5. Ceza Dairesi Esas No: 2016/2204 Karar No: 2018/2664 Karar Tarihi: 09.04.2018
Tefecilik - Yargıtay 5. Ceza Dairesi 2016/2204 Esas 2018/2664 Karar Sayılı İlamı
Özet:
Mahkeme, tefecilik suçundan sanıkların mahkumiyetine karar verdi. Sanıkların müştekiye faiz karşılığında ödünç para verdikleri tarihler farklılık göstermektedir. Müştekiye doğrudan faiz karşılığı ödünç para verilmediği belirlendi. Müştekiye verilen ödünç para ile ilgili başka bir davada sanık zaten tefecilik suçundan mahkum olmuştur. Sanıklara yüklenen tefecilik suçunun cezasının üst sınırı 7 yıl 6 aylık ilave zamanaşımı süresine tabi olduğu belirlendi. Ancak, suç tarihi ile hüküm günü arasında bu sürenin gerçekleştiği anlaşıldığından, mahkeme kararı bozuldu ve davalar zamanaşımından düşürüldü.
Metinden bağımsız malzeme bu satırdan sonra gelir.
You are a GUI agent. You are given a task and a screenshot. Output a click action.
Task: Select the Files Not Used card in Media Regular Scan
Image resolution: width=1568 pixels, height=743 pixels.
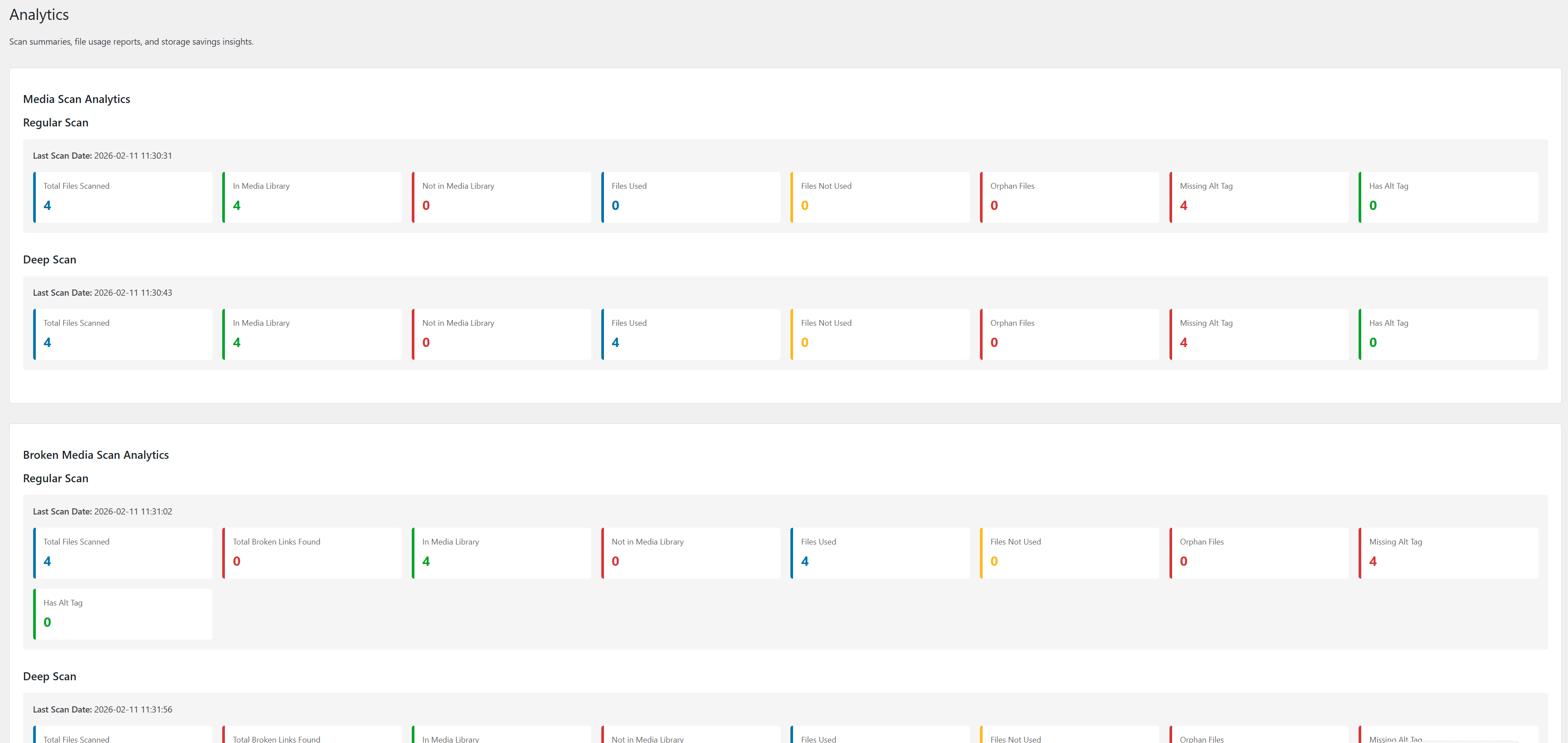tap(880, 197)
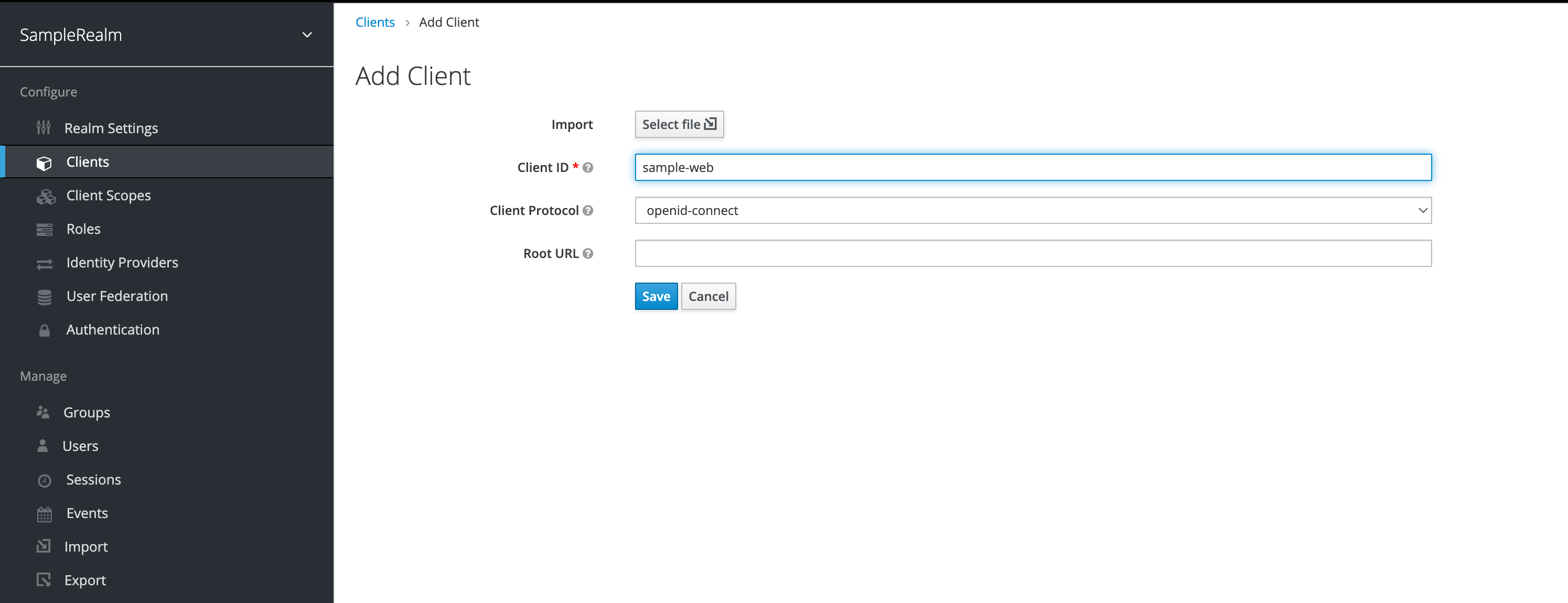Screen dimensions: 1568x603
Task: Click the Client Protocol help tooltip icon
Action: pyautogui.click(x=587, y=211)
Kanun maddeleri: 2279 sayılı Kanunun 17. maddesi, 765 sayılı TCK\"nın 102/4 ve 104/2. maddeleri, 5237 sayılı TCK\"nın 7/2. maddesi, 5320 sayılı Kanunun 8/1. maddesi, CMUK\"nın 321. maddesi, 5271 sayılı CMK\"nın 223/8. maddeleri.
5. Ceza Dairesi 2016/2204 E. , 2018/2664 K.
"İçtihat Metni"
MAHKEMESİ :Asliye Ceza Mahkemesi SUÇ : Tefecilik HÜKÜM : Mahkumiyet
Mahalli mahkemece verilen hükümler temyiz edilmekle dosya incelenerek, gereği düşünüldü; Sanıkların müşteki ...’a faiz karşılığı ödünç para verdikleri tarihin senet düzenlenme tarihine göre 05/02/2005, müşteki beyanına göre ise 2003-2004 senesi olduğu, müşteki ...’ya sanık ... tarafından faiz karşılığı ödünç paranın verildiği tarihin ise 2002 senesi olduğu, müşteki ...’ye sanıklar tarafından doğrudan faiz karşılığı ödünç para verilmediği, müşteki ...’ye verilen ödünç para ile ilgili Mersin 4. Asliye Ceza Mahkemesi tarafından yargılama yapılarak sanık ... hakkında tefecilik suçundan mahkumiyet hükmü kurulduğu ve hükmün kesinleştiği dikkate alındığında sanıklara yüklenen tefecilik suçunun müştekiler ... ve ...’ya ödünç paranın verildiği tarihte yürürlükte olan 2279 sayılı Kanunun 17. maddesinde öngörülen cezasının üst sınırı itibariyle 765 sayılı TCK"nın 102/4 ve 104/2. maddelerine göre 7 yıl 6 aylık ilave zamanaşımı süresine tabi olduğu, suç tarihi ile hüküm günü arasında bu sürenin gerçekleştiği anlaşıldığından, hükümlerin 5237 sayılı TCK"nın 7/2. maddesi ile 5320 sayılı Kanunun 8/1. maddesi de gözetilerek CMUK"nın 321. maddesi uyarınca BOZULMASINA, ancak bu husus yeniden yargılamayı gerektirmediğinden aynı Yasanın 322/1 ve 5271 sayılı CMK"nın 223/8. maddeleri uyarınca açılan kamu davasının zamanaşımı nedeniyle ayrı ayrı DÜŞMESİNE, 09/04/2018 tarihinde oybirliğiyle karar verildi.